◆ Task objective ◆
Reproduce the following lines verbatim, all of the records included.

(Target pointing data)
<<<<
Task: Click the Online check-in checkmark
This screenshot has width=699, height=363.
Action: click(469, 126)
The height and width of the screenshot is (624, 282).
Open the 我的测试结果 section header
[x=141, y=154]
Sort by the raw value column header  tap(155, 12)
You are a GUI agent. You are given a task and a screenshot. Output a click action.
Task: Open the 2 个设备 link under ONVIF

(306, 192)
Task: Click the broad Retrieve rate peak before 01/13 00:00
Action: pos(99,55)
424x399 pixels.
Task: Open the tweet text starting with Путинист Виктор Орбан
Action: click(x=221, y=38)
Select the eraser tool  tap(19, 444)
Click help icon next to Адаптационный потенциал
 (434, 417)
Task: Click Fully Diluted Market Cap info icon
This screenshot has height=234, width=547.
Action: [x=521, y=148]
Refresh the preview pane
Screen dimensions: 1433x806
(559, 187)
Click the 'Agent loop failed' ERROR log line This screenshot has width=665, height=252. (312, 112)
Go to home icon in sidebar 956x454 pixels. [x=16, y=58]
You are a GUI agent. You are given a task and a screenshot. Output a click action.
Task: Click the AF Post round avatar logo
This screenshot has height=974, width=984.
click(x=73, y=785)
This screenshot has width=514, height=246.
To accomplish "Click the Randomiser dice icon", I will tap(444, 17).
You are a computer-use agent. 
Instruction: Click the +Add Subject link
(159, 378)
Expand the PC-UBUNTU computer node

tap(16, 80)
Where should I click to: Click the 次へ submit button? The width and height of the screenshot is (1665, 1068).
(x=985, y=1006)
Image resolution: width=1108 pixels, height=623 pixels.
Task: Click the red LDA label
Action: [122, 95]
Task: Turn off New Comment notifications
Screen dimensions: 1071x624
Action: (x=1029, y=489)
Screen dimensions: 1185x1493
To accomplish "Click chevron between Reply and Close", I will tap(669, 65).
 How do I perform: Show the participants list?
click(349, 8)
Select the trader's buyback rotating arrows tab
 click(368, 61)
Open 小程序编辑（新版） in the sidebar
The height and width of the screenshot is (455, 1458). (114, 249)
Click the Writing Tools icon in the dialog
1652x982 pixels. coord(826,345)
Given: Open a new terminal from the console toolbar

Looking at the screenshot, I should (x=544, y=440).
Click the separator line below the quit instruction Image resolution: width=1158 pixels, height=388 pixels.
>>>>
◆ Reply ◆
Task: Click the Online check-in checkmark
This screenshot has width=699, height=363.
Action: click(469, 126)
The height and width of the screenshot is (624, 282).
Open the 我的测试结果 section header
[x=141, y=154]
Sort by the raw value column header  tap(155, 12)
You are a GUI agent. You are given a task and a screenshot. Output a click action.
Task: Open the 2 个设备 link under ONVIF

(306, 192)
Task: Click the broad Retrieve rate peak before 01/13 00:00
Action: pos(99,55)
424x399 pixels.
Task: Open the tweet text starting with Путинист Виктор Орбан
Action: click(x=221, y=38)
Select the eraser tool  tap(19, 444)
Click help icon next to Адаптационный потенциал
 (434, 417)
Task: Click Fully Diluted Market Cap info icon
This screenshot has height=234, width=547.
Action: [x=521, y=148]
Refresh the preview pane
Screen dimensions: 1433x806
(559, 187)
Click the 'Agent loop failed' ERROR log line This screenshot has width=665, height=252. (312, 112)
Go to home icon in sidebar 956x454 pixels. [x=16, y=58]
You are a GUI agent. You are given a task and a screenshot. Output a click action.
Task: Click the AF Post round avatar logo
This screenshot has height=974, width=984.
click(x=73, y=785)
This screenshot has width=514, height=246.
To accomplish "Click the Randomiser dice icon", I will tap(444, 17).
You are a computer-use agent. 
Instruction: Click the +Add Subject link
(159, 378)
Expand the PC-UBUNTU computer node

tap(16, 80)
Where should I click to: Click the 次へ submit button? The width and height of the screenshot is (1665, 1068).
(x=985, y=1006)
Image resolution: width=1108 pixels, height=623 pixels.
Task: Click the red LDA label
Action: [122, 95]
Task: Turn off New Comment notifications
Screen dimensions: 1071x624
Action: (x=1029, y=489)
Screen dimensions: 1185x1493
To accomplish "Click chevron between Reply and Close", I will tap(669, 65).
 How do I perform: Show the participants list?
click(349, 8)
Select the trader's buyback rotating arrows tab
 click(368, 61)
Open 小程序编辑（新版） in the sidebar
The height and width of the screenshot is (455, 1458). (114, 249)
Click the Writing Tools icon in the dialog
1652x982 pixels. coord(826,345)
Given: Open a new terminal from the console toolbar

Looking at the screenshot, I should (x=544, y=440).
Click the separator line below the quit instruction Image resolution: width=1158 pixels, height=388 pixels.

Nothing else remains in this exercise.